The protocol specification is silent on storage formats: storage is an implementation concern. Cross-implementation interop happens at the wire level. Useful pointers:

6. Exercises

  1. Estimate datadir size. On a fully synced mainnet node, measure each subdirectory:

    du -sh ~/.zcash/blocks ~/.zcash/chainstate ~/.zcash/wallet.dat

    Roughly what fraction is each? Answer (typical 2026 mainnet): blocks/ dominates (raw blocks), chainstate/ is much smaller, wallet.dat depends on the user.

  2. Trace a block on disk. Pick a recent block hash via zcash-cli getbestblockhash. Use zcash-cli getblock <hash> 1 to find the height; cross-check the file-and-offset by reading the block-index entry via the debug RPC if your build supports it, otherwise via a custom LevelDB read against blocks/index/.
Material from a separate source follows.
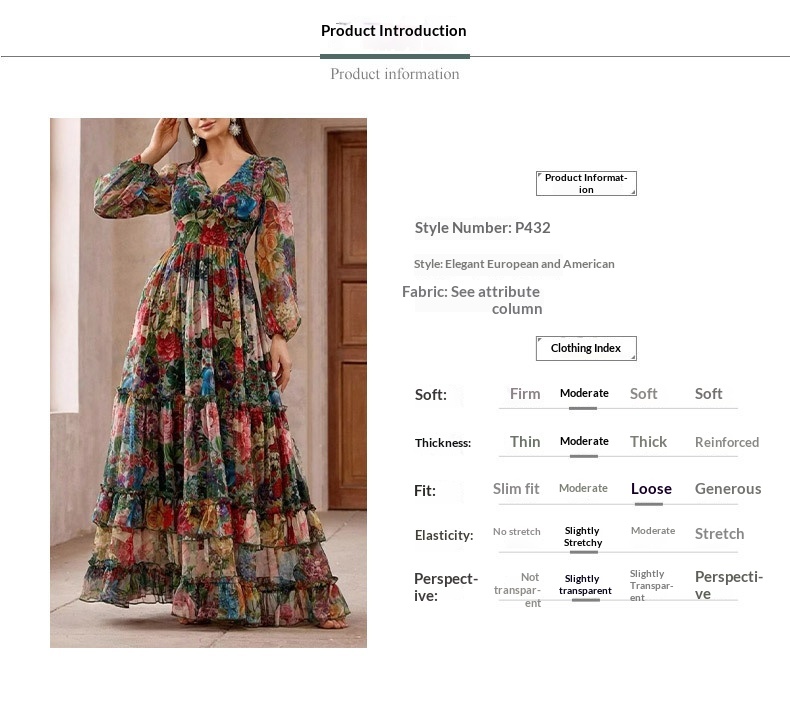Click the Clothing Index label box
790x721 pixels.
(x=586, y=348)
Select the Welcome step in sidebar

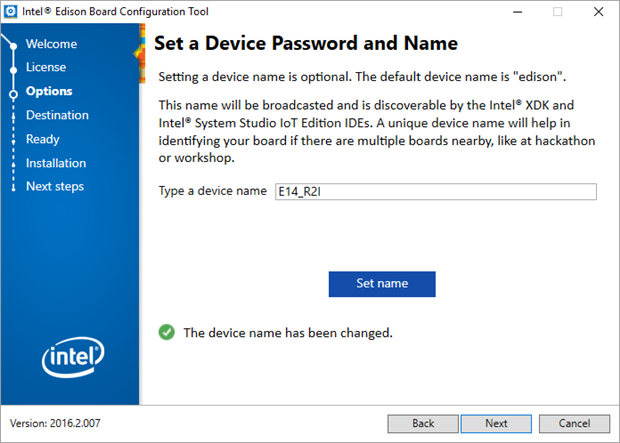point(51,44)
  3. UTXO set summary. Run zcash-cli gettxoutsetinfo on a synced node. Note the total transactions, txouts, and total_amount. The latter must equal the issued subsidy minus any value locked in shielded pools (which is reported separately in valuePools).

  4. Index toggle. Stop the daemon. Add txindex=1 to zcash.conf. Restart with -reindex and time the rebuild. Confirm getrawtransaction <historical_txid> works afterward.

  5. Wallet backup round-trip. Run backupwallet /tmp/wallet.dat.backup. Stop the daemon. Move the original wallet.dat aside. Copy the backup into place. Start. Verify getbalance returns the expected value and z_listaddresses returns the same set.

  6. Modification exercise. Add a getstoragelayout RPC that returns a JSON object enumerating each of the on-disk artefacts in section 3 with their current size. Pattern is in src/rpc/misc.cpp; the size lookup uses boost::filesystem::file_size.

7. Further reading

  • Bitcoin Core's doc/files.md for a more complete description of the upstream datadir conventions zcashd inherits.
  • The LevelDB implementation notes.
  • BerkeleyDB 6.2 reference for the wallet format (the legacy format will eventually be replaced; see chapter 09).